The latest figures published by the Federation of the Swiss Watch Industry confirm that the Swiss watch industry recorded another vintage year in 2012 following its excellent showing in 2011. The value of watch exports rose to 21.4 billion Swiss francs last year, an increase of 2.1 billion Swiss francs, or +10.9 per cent.
Although growth was slower in 2012, notably due to downturns in the months of September (-1.4 per cent) and December (-5.6 per cent), the industry nevertheless managed to close the full year on a positive note.
Despite the unfavourable economic climate the Swiss watch industry clearly managed to hold its own, with strong foundations for continued growth in the coming year, thanks to continued development of production capacity and the potential still to open up new markets.

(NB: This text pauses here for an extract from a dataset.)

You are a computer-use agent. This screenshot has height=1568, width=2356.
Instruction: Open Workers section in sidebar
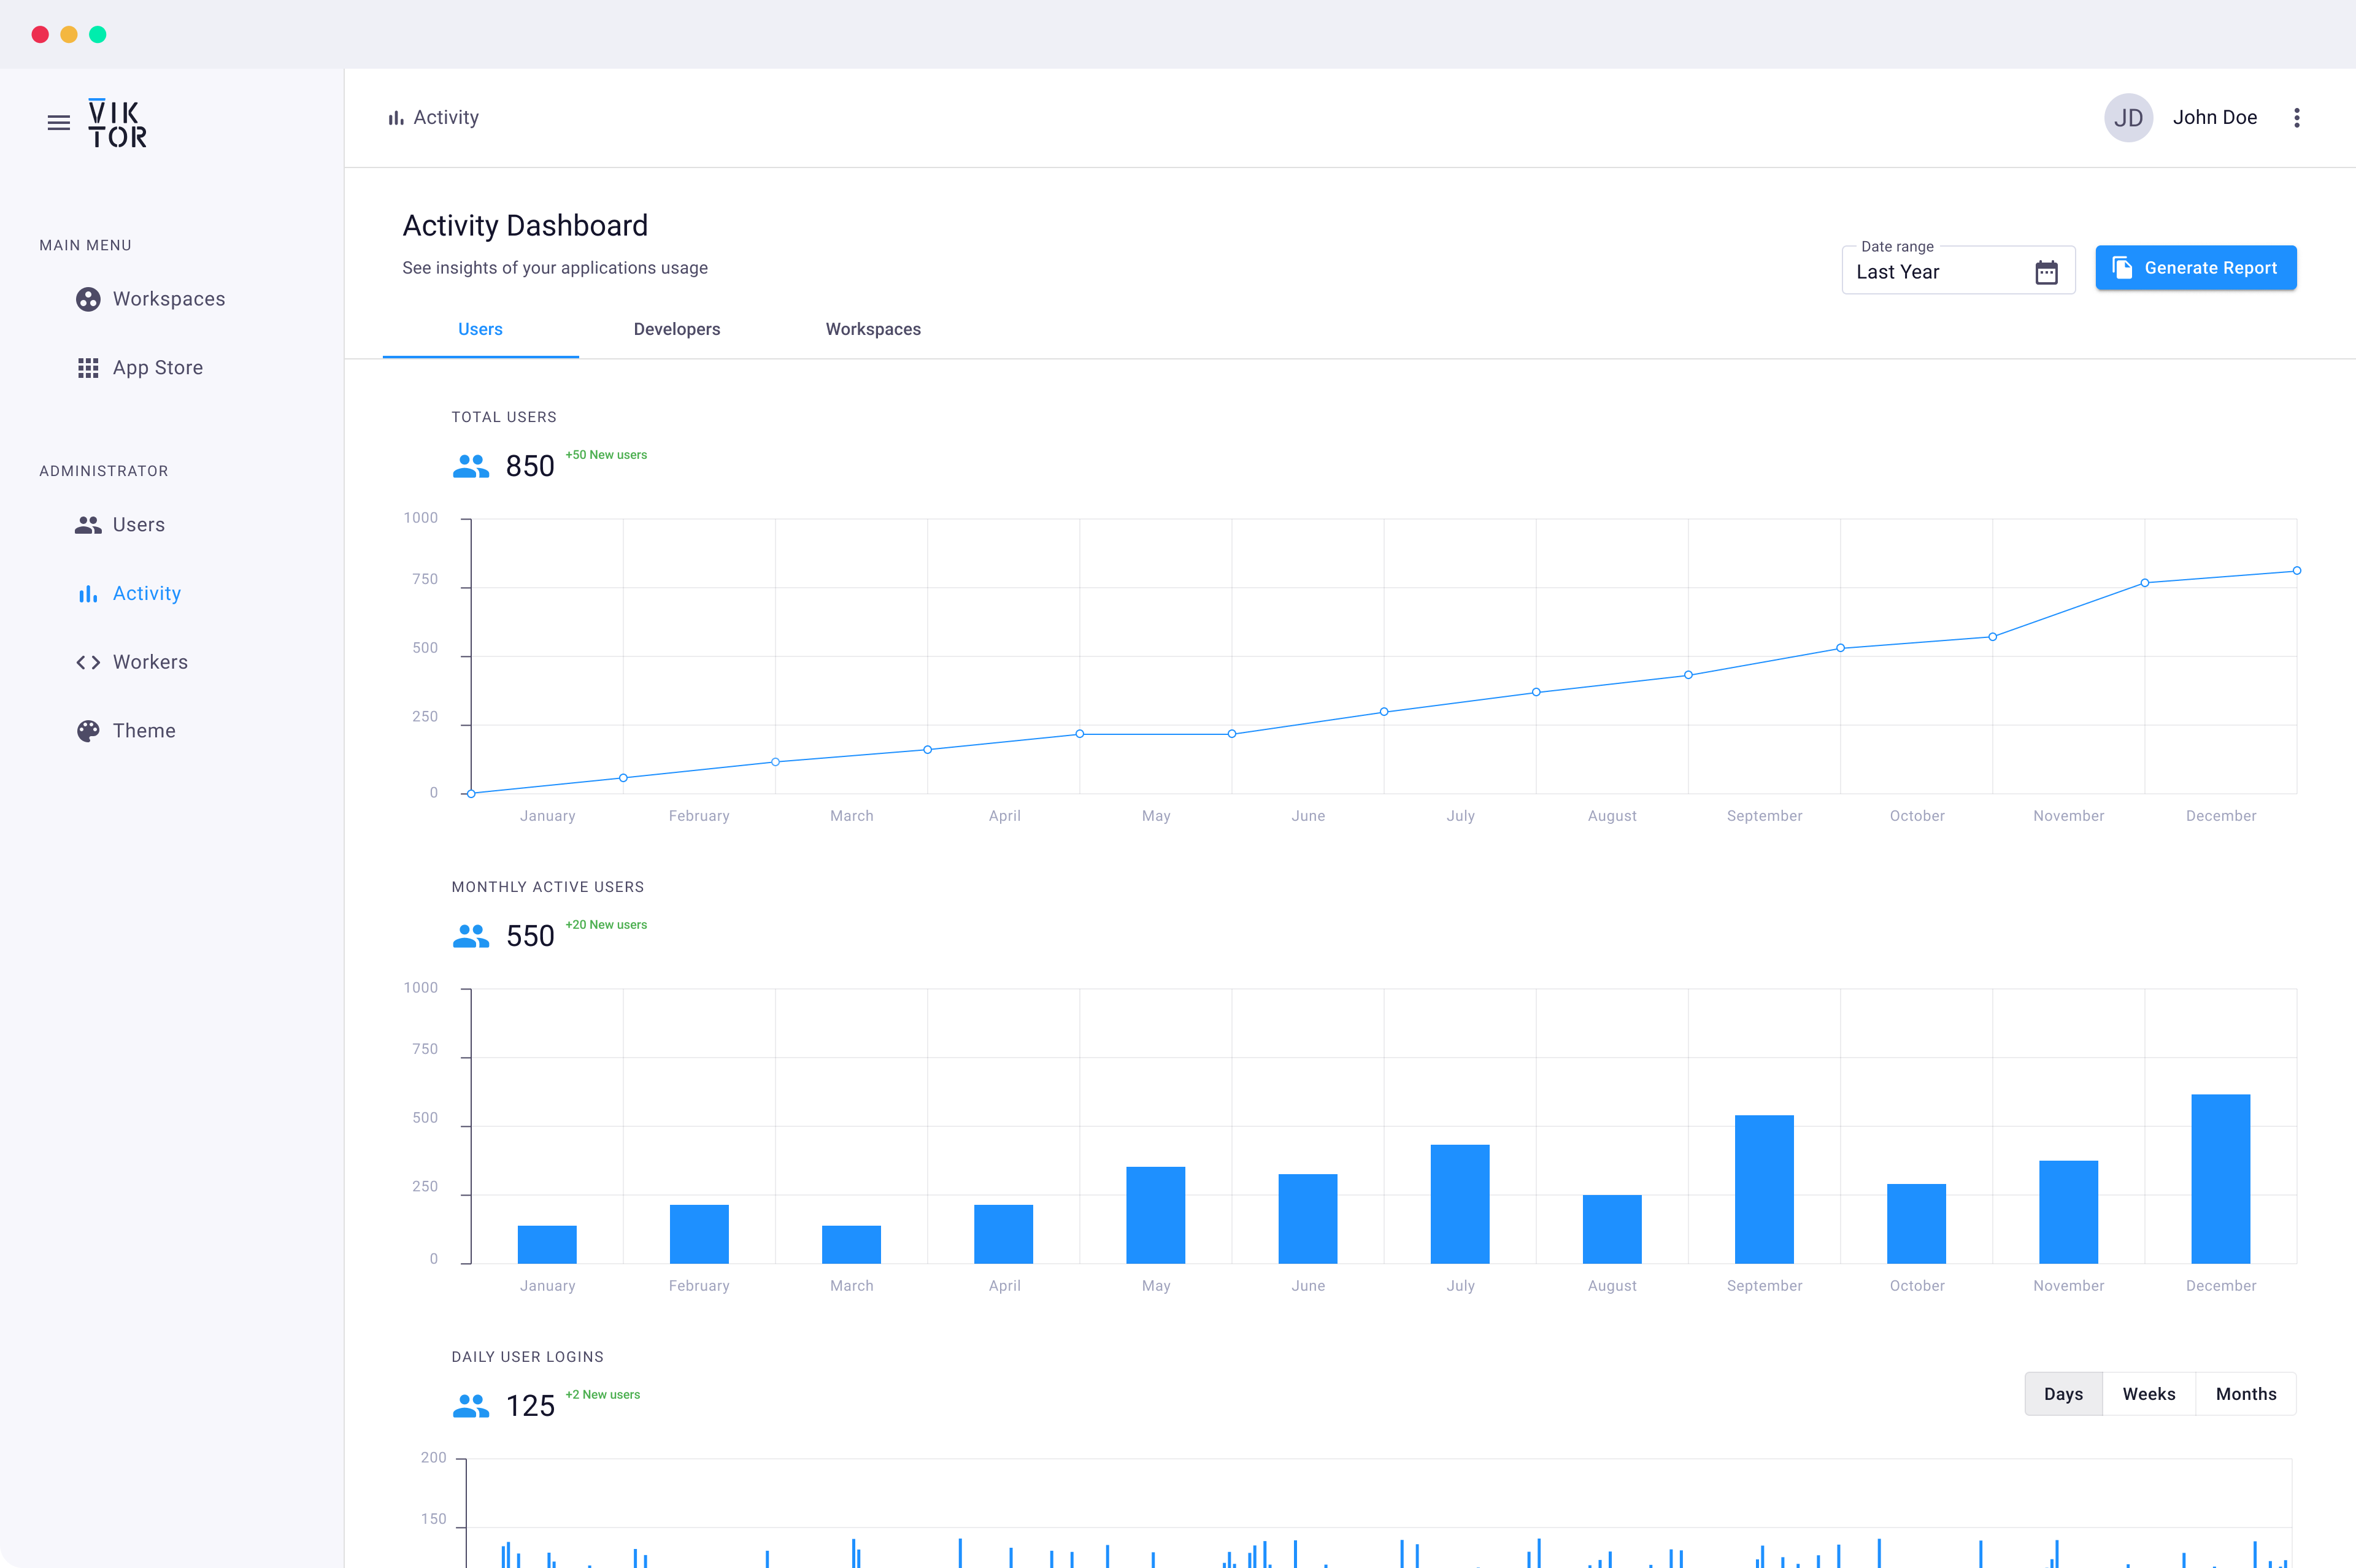point(150,662)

Watch industry exports were comprised mainly of wristwatches. The latter recorded a value of 20.2 billion Swiss francs, an increase of 11.5 per cent compared with 2011, although the number of watches exported actually fell to 29.1 million units (-2.2 per cent). The increase in the average price to 693 Swiss francs confirms the continued success of high-end luxury timepieces, as is also exemplified by the 20.5 per cent increase in value for gold watches and an 18 per cent increase in export value for watches costing more than 3,000 Swiss francs at export.
In the entry-level category (watches costing less than 200 Swiss francs at export), the export value remained stable while the number of timepieces exported dropped by 5.9 per cent. Products in the 500-3,000 Swiss franc price category recorded a modest increase in value of 0.3 per cent.
During the year 2012, the fifteen main markets showed the following trend (total value in million francs and per cent variation by comparison with 2011):
- Hong Kong 4,370.7 +6.8%
- USA 2,186.9 +10.1%
- China 1,647.6 +0.6%
- France 1,317.2 +1.3%
- Germany 1,198.6 +33.1%
- Italy 1,173.9 +16.0%
- Singapore 1,124.7 -1.9%
- Japan 1,092.4 +19.7%
- United Arab Emirates 855.2 +25.2%
- United Kingdom 806.7 +22.4%
- South Korea 482.2 +21.7%
- Taiwan 435.8 +18.4%
- Spain 418.0 +17.4%
- Saudi Arabia 330.5 +15.4%
- Russia 277.4 +9.0%
The main markets for Swiss watch exports showed a positive trend in 2012, with the exception of Singapore, which showed a modest 1.9 per cent decline. The leading market, Hong Kong, saw growth fall from more than 30% to 6.8% over the past twelve months, but finished with a particularly high value. China, in third place, recorded an even more spectacular slowdown, dropping from an increase of 50 per cent to virtually zero growth at the end of 2012. These changes reflected a cooling of consumer demand in China, due in particular to political factors. The Chinese however remained important clients for the Swiss watch industry, particularly tourists on their travels abroad. In second place, the United States also lost ground, albeit in a much less marked fashion, ending the year with an increase close to the global average (+10.1 per cent). Europe bounced back strongly from the spring, even though not all markets contributed to the same degree. After a major slowdown, France recorded virtually zero growth from the spring and ended the year with a variation of +1.3 per cent. Germany’s performance was in stark contrast however and improved steadily, ending the year with an increase of +33.1 per cent. Italy also picked up the pace, albeit later and to a more modest extent, to end the year with an upturn of +16.0 per cent. Other markets in Europe and the Middle East all recorded strong increases in value terms compared to 2011.
Note: All the figures released by the FH refer to export data and not to sales to end-consumers. Differences between these two types of data may therefore exist. These data must be regarded as consolidated figures gathering export results from all Swiss watch companies. They obviously cannot reflect the individual results of one particular company or group of companies, knowing that business activity may greatly vary from one to the other.